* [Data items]
· · · ·

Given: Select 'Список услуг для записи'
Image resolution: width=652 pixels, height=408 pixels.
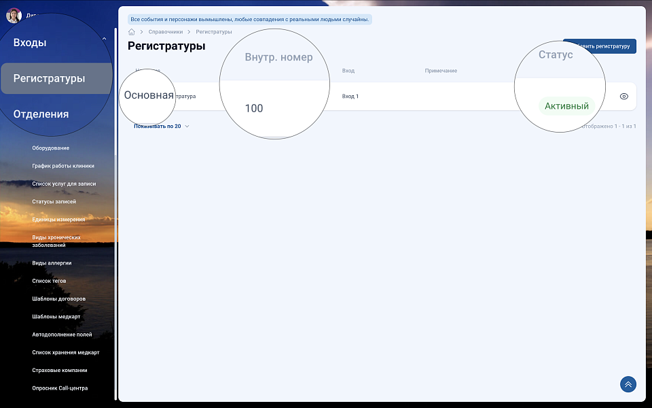Looking at the screenshot, I should (64, 184).
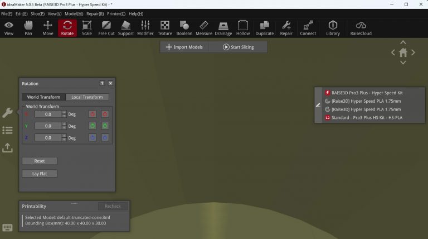This screenshot has height=239, width=428.
Task: Switch to Local Transform mode
Action: [x=87, y=97]
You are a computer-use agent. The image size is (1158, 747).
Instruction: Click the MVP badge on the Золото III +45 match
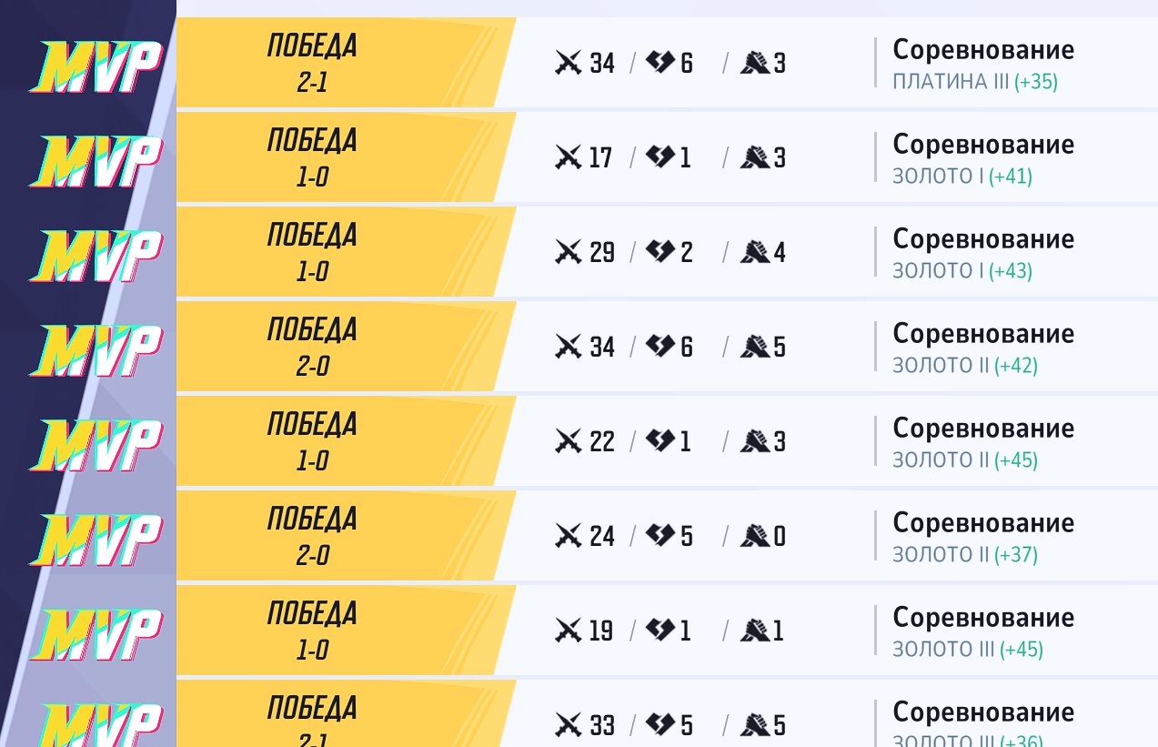(x=96, y=635)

· · · ·

* [ACTIVITY]
Where the line with "Instruction: Click the" appears, begin there and transcribe exactly through the last line of the data, leaving all pictures aside.

* [SOLUTION TO THIS TASK]
Instruction: Click the MVP badge on the Золото III +45 match
(x=96, y=635)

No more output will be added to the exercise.